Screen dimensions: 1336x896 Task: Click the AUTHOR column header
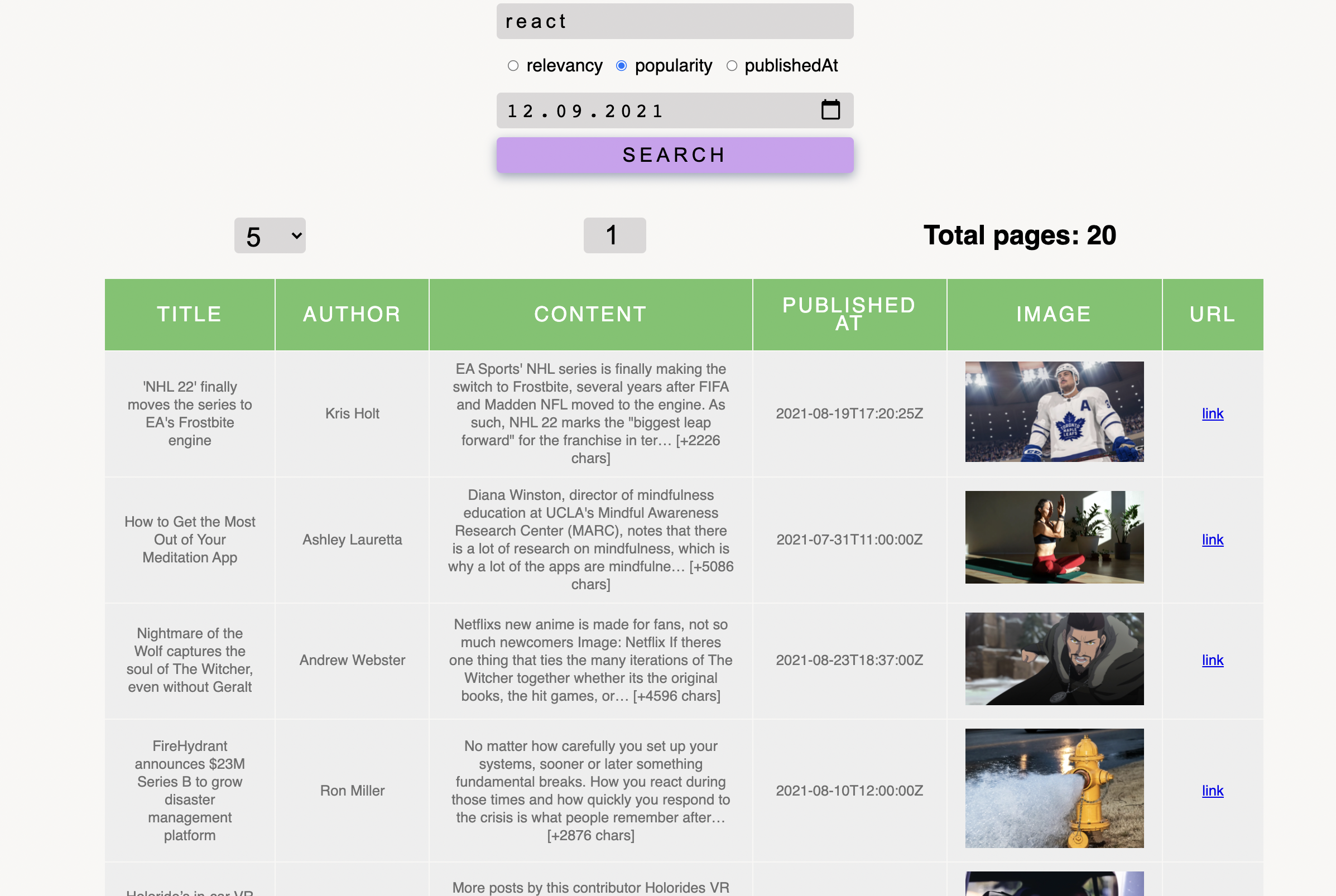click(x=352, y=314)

....................

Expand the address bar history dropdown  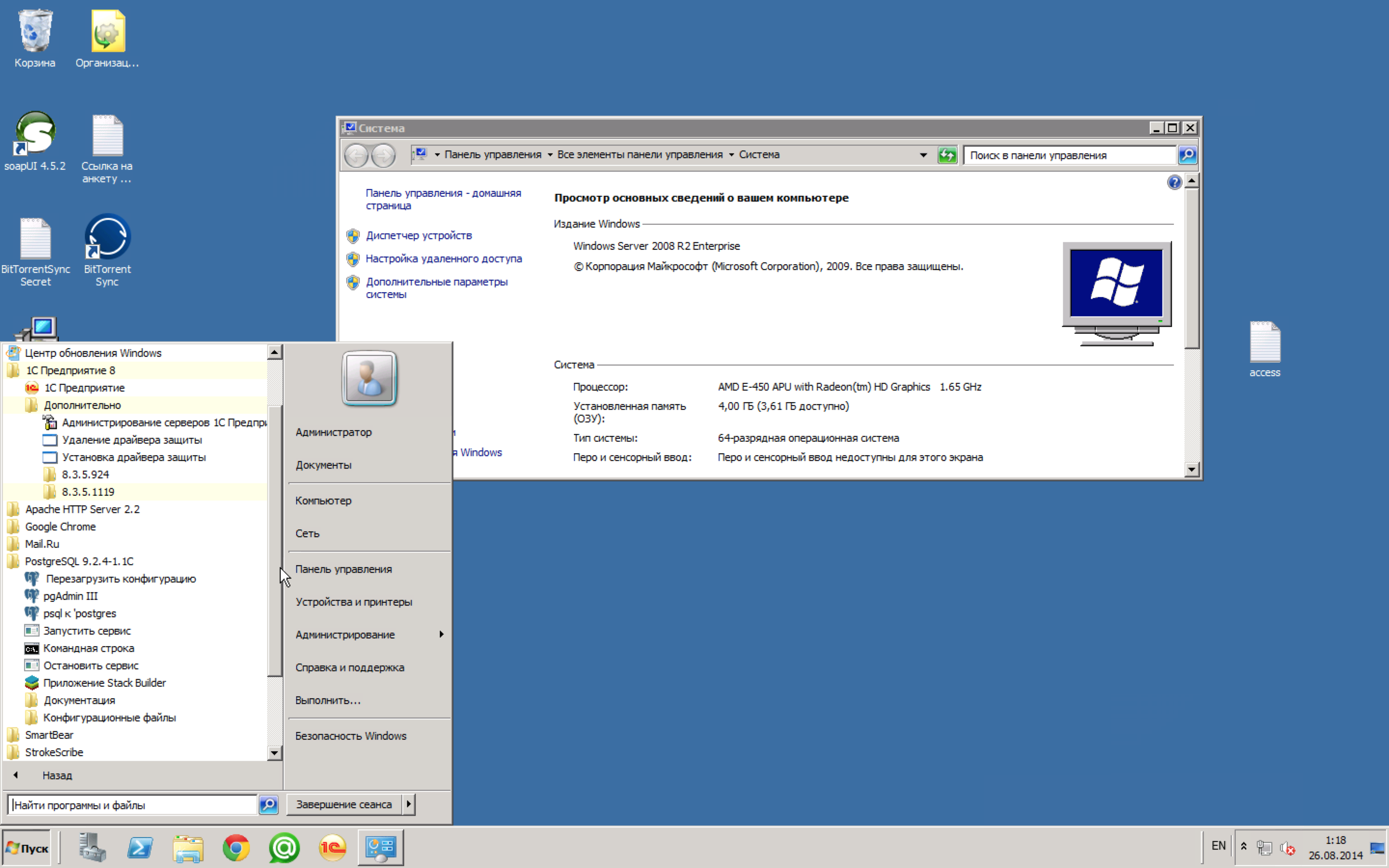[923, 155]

....................

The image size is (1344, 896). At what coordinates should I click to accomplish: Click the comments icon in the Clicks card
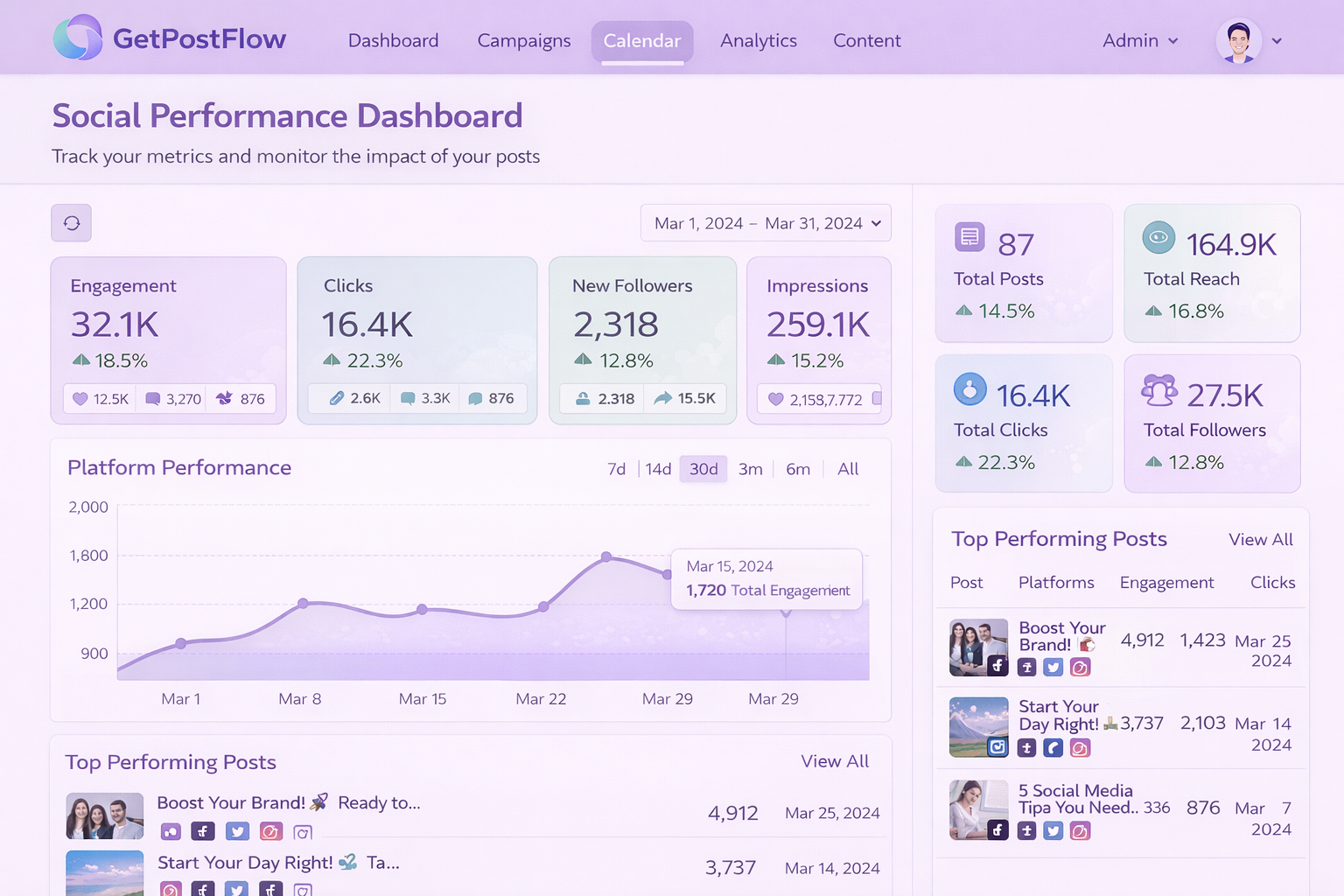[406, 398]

....................

**Given task:** Rewrite the listing from the line containing "Screen dimensions: 1336x896" down through the line containing "click(x=352, y=314)", changing "column header" to "column heading" and keeping everything else the same. Omit the picture from your answer.

**Solved problem:**
Screen dimensions: 1336x896 Task: Click the AUTHOR column heading
click(x=352, y=314)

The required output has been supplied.